--- DATASET EXCERPTS Enclosed Below ---

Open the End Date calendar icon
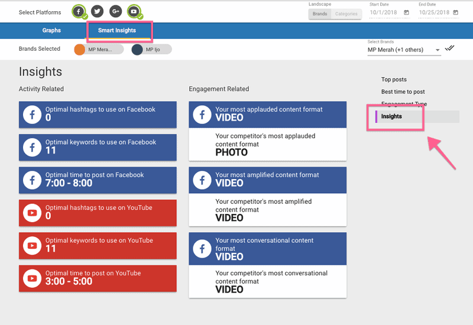The width and height of the screenshot is (473, 325). click(x=455, y=12)
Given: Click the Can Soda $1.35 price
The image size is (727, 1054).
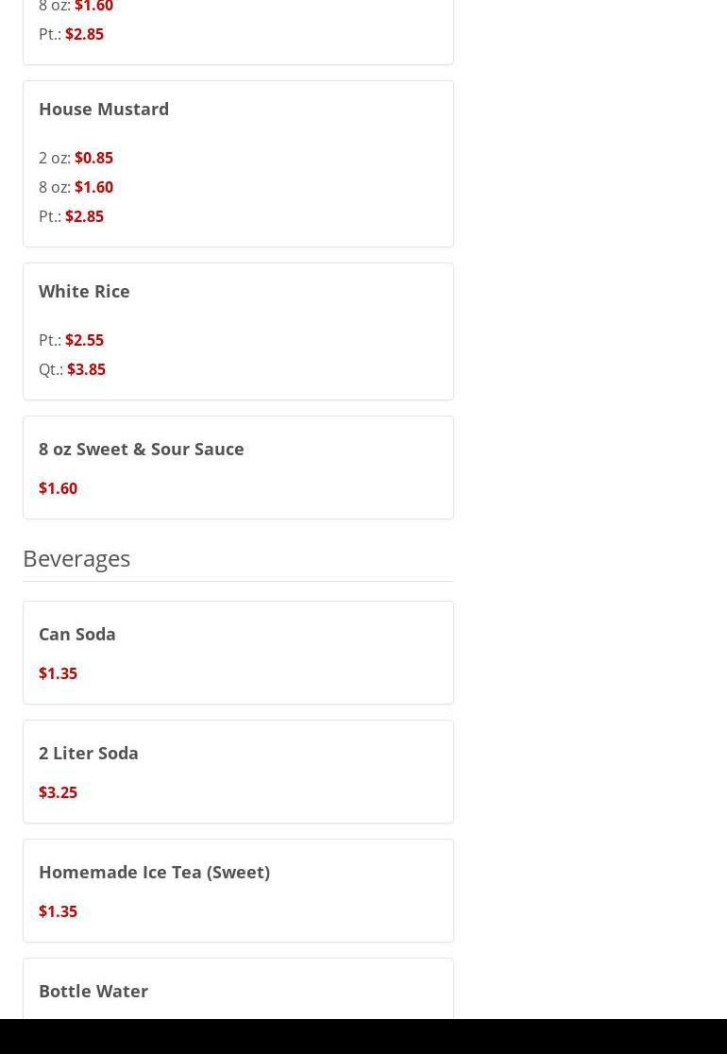Looking at the screenshot, I should [x=58, y=673].
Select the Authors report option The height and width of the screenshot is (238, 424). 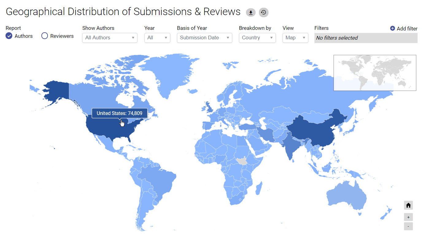pos(9,36)
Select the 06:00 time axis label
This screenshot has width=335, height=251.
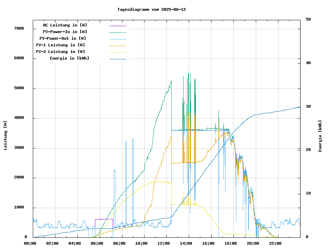click(97, 243)
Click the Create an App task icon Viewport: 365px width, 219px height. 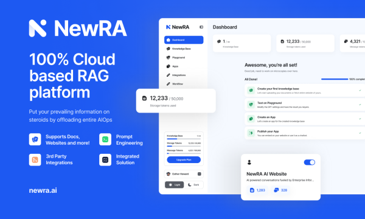251,119
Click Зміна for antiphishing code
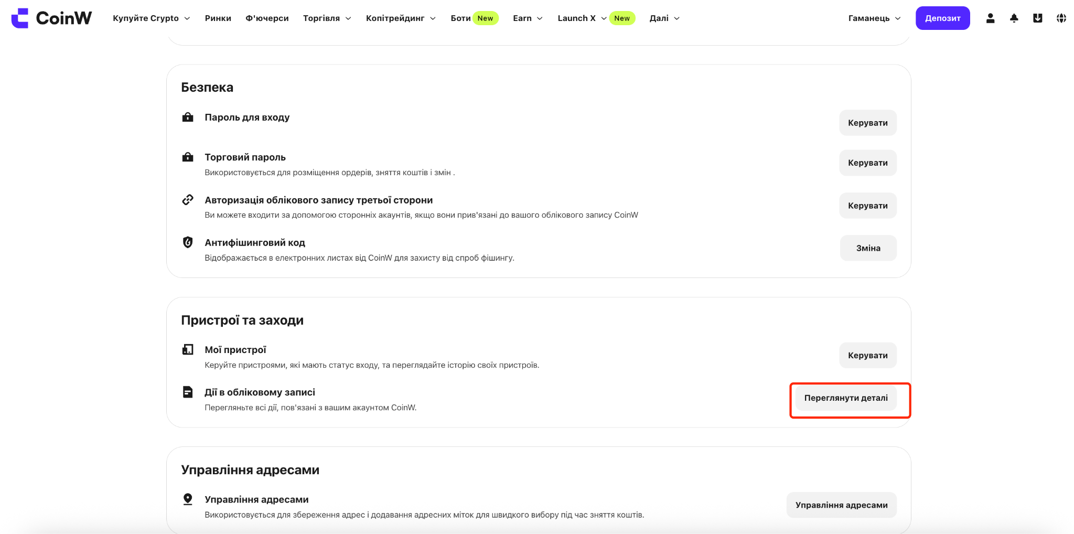The height and width of the screenshot is (534, 1074). (x=868, y=248)
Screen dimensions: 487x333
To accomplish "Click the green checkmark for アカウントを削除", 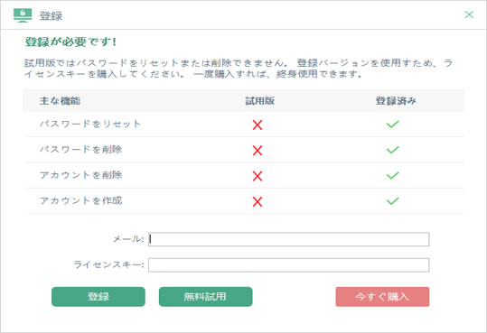I will click(392, 175).
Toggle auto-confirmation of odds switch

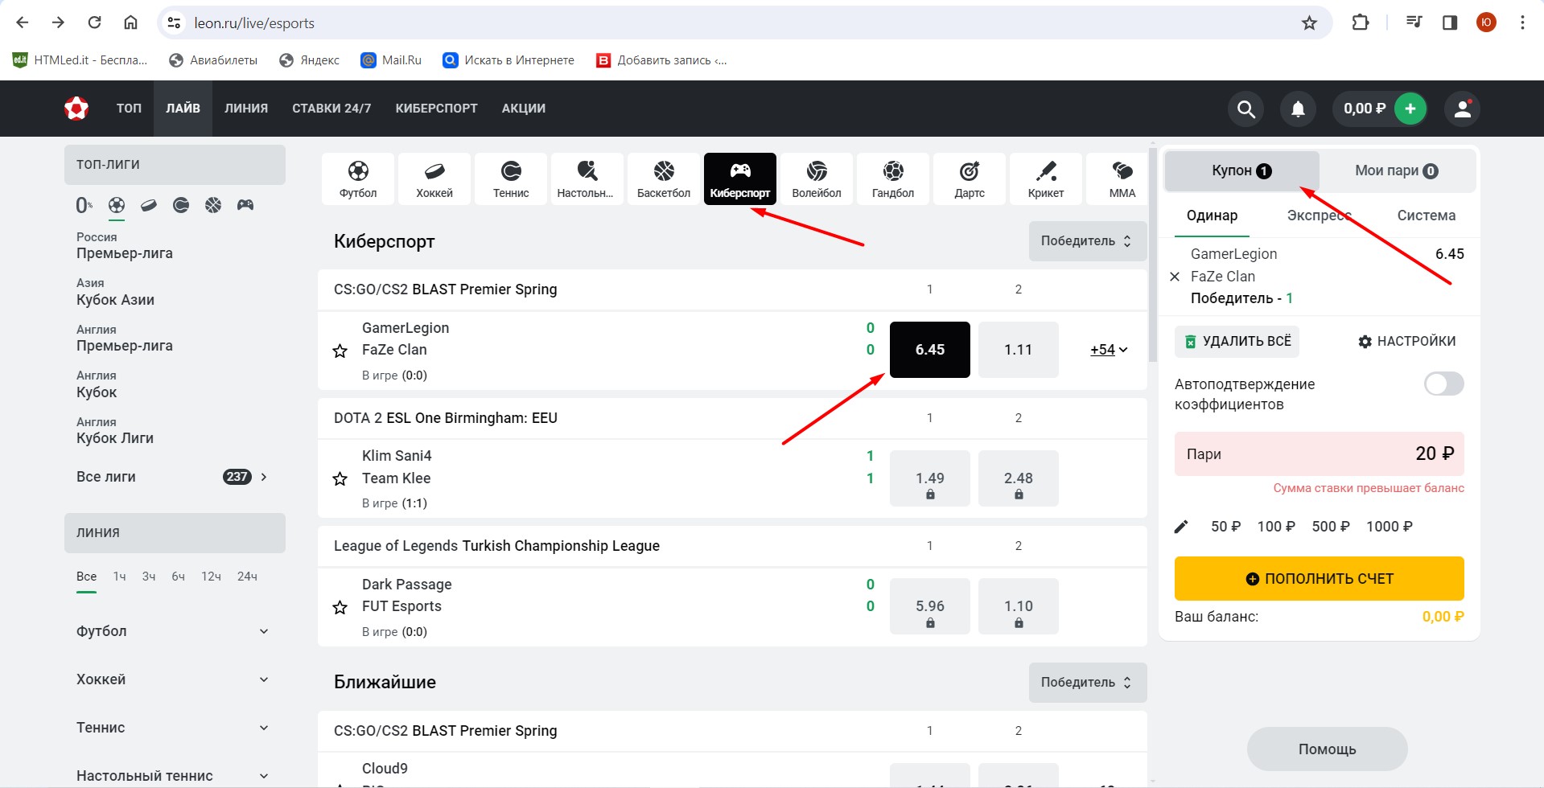point(1443,384)
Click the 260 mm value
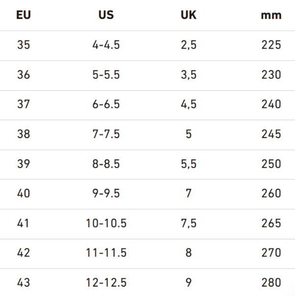295x296 pixels. [x=271, y=194]
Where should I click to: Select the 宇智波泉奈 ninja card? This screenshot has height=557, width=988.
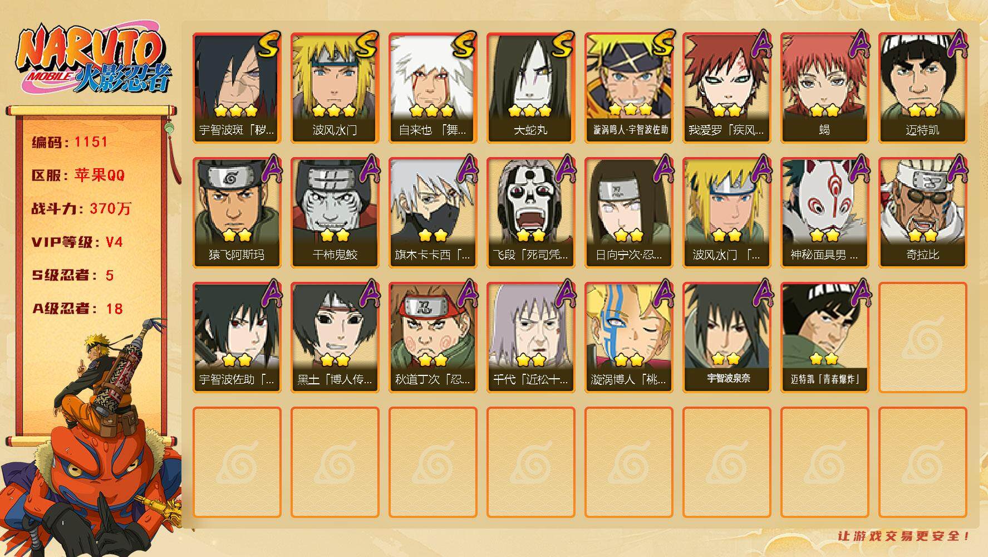pos(726,338)
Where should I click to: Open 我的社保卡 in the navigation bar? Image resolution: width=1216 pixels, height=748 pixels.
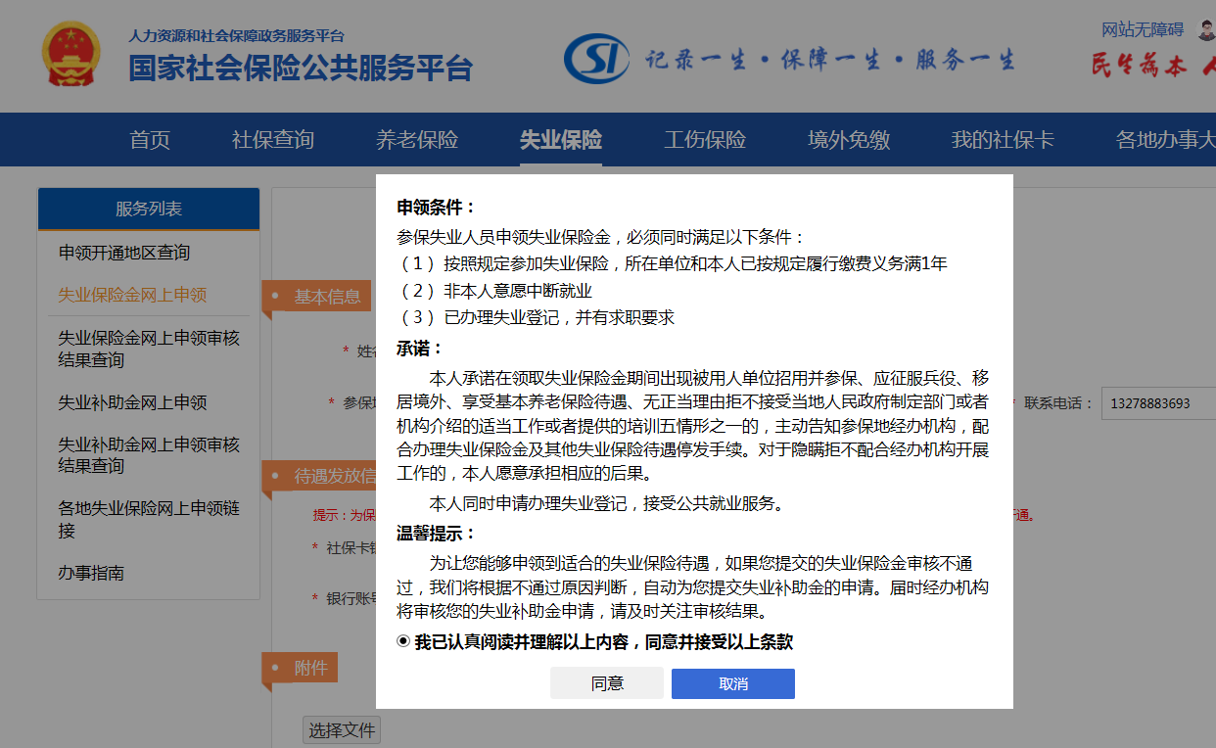pos(1003,140)
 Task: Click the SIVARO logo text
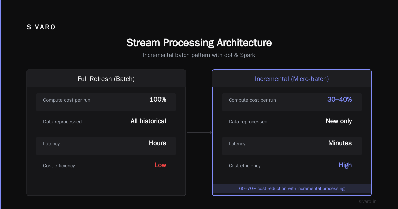click(41, 27)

--- End of Enclosed DATASET EXCERPTS ---

**EXERCISE**
Lines from the one that contains "Where should I click to: Select" through the last line of the data above are to be extracted exactly, with no pictures and no other lines.

**TASK OUTPUT**
Where should I click to: Select the 宇智波泉奈 ninja card? This screenshot has height=557, width=988.
pos(726,338)
Where should I click to: Open 我的社保卡 in the navigation bar? Image resolution: width=1216 pixels, height=748 pixels.
pos(1003,140)
 Task: Click the SIVARO logo text
click(41, 27)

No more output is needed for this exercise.